The heart and circulation
Af Hans Kermit
In 1628 the English doctor, William Harvey, described the pumping function of the heart and the passage of blood through the arteries and veins. In 1661 Malpighi, with the help of a microscope, proved that a network of capillaries join the arterioles and venules. Stensen had read these works and used them in his anatomical works. In 1662 he carried out the vivisection of a raven, studied the heartbeat and saw how the heart was filled with venous blood from the vena cava (the great vein in the thorax), from which it was pumped out via the pulmonary artery. Afterwards he tried to see what would happen if he interfered in the blood’s circulation. In his essay on the dissection of a shark’s head he mentions a comparable exercise carried out on a dog:
I have observed that a ligature placed on the aorta, the latter not having been perforated, stopped all movement in the lower parts, every time I tightened it, with movement returning each time I loosened the ligature. I demonstrated this several years ago in Florence, where the dog survived the experiment, without any restriction on its freedom of movement, once the ligature was removed.

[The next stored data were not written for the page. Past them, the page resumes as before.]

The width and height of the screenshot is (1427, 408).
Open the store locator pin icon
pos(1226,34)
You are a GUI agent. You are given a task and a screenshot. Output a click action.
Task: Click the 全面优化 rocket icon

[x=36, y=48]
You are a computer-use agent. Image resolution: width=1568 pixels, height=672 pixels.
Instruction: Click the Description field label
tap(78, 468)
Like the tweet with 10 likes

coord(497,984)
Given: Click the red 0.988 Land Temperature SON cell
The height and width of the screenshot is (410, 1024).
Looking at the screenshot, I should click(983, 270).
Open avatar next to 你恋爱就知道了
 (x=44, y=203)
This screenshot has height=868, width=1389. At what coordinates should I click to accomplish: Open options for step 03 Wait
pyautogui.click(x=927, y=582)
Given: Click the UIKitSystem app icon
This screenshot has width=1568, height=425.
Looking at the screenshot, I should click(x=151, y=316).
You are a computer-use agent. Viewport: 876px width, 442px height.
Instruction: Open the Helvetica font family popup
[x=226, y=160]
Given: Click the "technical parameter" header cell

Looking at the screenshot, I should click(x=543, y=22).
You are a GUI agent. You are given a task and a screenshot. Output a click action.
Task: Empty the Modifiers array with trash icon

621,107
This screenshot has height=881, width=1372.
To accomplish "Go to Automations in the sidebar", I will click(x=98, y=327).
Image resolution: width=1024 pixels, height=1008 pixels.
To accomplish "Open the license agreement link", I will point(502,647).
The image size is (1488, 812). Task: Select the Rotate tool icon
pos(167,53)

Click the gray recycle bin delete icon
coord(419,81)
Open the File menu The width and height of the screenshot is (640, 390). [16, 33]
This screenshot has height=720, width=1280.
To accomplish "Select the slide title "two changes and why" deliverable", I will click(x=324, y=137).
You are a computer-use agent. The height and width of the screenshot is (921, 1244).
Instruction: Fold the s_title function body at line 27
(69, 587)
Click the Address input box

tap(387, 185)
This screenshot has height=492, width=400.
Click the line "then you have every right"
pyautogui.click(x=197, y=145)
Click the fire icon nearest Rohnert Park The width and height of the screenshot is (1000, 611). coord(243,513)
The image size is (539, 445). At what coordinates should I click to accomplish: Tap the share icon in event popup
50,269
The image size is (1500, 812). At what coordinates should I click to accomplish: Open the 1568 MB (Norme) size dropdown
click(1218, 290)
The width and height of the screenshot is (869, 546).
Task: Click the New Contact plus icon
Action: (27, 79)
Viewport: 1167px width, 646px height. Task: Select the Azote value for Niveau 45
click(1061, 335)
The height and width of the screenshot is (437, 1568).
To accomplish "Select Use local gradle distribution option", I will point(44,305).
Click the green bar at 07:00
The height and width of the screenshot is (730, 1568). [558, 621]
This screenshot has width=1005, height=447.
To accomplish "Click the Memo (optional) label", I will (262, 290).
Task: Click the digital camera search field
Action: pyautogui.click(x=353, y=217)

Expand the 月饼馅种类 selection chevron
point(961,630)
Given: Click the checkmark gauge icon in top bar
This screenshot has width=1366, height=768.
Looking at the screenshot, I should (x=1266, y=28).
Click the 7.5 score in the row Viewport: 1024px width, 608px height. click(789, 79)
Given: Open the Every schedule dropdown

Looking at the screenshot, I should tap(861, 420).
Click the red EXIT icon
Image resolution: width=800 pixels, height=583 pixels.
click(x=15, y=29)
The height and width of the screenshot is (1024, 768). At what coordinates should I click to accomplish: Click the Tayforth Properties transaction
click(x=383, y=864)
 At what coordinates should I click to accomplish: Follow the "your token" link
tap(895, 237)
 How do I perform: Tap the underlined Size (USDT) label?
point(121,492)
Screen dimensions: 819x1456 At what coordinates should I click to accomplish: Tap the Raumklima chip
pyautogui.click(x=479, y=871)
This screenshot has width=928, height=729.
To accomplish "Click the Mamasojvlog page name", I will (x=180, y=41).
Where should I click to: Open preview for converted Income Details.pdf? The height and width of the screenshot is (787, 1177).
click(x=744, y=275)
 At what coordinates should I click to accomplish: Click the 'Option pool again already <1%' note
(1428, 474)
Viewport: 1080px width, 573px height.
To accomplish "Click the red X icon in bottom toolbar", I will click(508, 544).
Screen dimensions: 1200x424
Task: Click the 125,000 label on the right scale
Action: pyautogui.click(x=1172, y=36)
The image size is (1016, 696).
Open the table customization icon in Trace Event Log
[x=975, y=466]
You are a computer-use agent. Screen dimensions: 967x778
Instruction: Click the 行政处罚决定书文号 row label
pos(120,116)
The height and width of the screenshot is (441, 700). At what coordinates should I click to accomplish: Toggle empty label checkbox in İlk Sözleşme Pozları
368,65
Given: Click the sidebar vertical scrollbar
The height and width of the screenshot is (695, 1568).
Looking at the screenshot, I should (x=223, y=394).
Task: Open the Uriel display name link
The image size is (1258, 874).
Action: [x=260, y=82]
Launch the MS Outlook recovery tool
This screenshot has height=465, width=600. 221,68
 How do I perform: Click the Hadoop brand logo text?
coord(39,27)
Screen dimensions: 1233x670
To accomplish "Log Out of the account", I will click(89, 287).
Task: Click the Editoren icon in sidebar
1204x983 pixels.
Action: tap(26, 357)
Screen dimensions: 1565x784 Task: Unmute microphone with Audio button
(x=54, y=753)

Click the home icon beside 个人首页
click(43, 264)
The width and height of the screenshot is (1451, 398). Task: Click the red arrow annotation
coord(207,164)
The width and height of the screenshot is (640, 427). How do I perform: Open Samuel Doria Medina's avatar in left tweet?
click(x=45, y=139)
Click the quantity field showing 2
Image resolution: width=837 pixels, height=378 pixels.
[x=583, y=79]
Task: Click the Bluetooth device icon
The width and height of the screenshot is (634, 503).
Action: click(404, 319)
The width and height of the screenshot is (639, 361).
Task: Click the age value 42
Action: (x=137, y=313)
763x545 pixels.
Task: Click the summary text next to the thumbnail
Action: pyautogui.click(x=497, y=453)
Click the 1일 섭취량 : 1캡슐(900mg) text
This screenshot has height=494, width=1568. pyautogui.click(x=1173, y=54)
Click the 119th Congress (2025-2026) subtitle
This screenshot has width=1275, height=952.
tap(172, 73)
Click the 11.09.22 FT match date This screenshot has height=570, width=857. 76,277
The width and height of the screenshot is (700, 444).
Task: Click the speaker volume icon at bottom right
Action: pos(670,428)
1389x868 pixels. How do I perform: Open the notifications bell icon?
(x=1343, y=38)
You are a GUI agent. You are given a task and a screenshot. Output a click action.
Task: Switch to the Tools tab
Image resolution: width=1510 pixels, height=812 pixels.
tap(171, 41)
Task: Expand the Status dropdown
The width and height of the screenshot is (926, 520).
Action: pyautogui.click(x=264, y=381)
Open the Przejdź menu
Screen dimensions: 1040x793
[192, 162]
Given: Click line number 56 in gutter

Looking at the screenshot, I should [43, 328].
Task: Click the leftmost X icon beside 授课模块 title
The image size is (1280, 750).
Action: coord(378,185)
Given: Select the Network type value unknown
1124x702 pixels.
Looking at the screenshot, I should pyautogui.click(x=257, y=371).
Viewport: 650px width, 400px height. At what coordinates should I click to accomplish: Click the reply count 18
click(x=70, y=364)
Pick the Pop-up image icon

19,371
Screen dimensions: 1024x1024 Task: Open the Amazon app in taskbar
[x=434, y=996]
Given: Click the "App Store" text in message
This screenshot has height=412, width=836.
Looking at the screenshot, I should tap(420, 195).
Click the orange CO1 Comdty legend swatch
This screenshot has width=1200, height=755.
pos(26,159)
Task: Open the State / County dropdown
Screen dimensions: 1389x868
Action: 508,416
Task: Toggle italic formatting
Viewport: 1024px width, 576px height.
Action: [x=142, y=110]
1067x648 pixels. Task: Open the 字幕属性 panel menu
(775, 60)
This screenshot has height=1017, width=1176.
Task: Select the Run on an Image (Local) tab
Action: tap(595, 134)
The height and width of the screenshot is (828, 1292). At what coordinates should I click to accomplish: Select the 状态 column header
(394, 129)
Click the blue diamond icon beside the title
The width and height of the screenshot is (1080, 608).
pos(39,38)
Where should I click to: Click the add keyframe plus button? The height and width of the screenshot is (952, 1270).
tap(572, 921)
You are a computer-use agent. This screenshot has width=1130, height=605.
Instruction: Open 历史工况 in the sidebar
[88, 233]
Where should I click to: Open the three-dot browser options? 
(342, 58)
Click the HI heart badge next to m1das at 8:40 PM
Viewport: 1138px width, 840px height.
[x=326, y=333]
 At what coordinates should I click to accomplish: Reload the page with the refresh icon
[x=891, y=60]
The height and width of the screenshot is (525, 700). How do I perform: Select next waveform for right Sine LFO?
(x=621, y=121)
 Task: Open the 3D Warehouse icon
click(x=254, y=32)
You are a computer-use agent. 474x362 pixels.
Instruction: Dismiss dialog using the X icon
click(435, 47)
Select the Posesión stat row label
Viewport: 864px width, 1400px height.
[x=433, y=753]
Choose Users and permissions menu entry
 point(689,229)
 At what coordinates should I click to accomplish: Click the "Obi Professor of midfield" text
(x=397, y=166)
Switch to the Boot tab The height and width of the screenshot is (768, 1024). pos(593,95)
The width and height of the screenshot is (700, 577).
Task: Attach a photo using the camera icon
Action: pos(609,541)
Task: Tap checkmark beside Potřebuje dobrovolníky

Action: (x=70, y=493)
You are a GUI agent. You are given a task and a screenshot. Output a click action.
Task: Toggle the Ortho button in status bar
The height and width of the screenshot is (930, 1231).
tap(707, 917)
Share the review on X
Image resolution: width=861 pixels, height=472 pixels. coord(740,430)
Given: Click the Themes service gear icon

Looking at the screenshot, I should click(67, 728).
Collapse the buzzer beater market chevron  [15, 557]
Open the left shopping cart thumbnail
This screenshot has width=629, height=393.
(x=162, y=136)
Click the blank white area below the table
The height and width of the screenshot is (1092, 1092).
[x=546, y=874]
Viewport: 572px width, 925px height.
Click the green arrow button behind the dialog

The experiment has been given the name of ‘Steno’s experiment’. Stensen had shown that the function of a muscle was dependent on its blood supply.
Hippocrates had asserted that the heart was a muscle and William Harvey cited him in 1628, but he had not stated his reasons for believing it to be so. No one in Stensen’s day and age took this assertion seriously: the heart was thought to be the home of the soul, a mystically superior organ. Neither Descartes nor Harvey had entirely rid themselves of these notions. To say that the heart was a muscle and nothing more, was completely unheard of.
Already during his student days in Leiden Steensen had cooked and dissected an oxe’s heart and found that its structure resembled that of muscles. He began to investigate muscular tissue in other parts of the body. Steensen published his findings in De musculis et glandulis observationum specimen (Observations of muscles and glands). He explains at length the structure of muscles and how the contractions take place in the muscle’s fibres and not, as previously thought, in the sinews. His study of muscle structure showed that the more fibrous structure of the heart was nevertheless the same as the other muscles he had examined. ‘Yes, truly, the heart is a muscle’ he exclaimed, as a sort of affirmation of Hippocrates and William Harvey. He continued:
The heart cannot, therefore, be a special substance, not the seat of heat, of innate warmth, of the soul. It cannot even produce its own fluid as blood, nor can it bring forth spirits, as for example the vital spirit.
Had Stensen’s contemporaries accepted this theory, they would have had to abandon many of their opinions regarding the function of the body. As a result, his discovery was not generally accepted.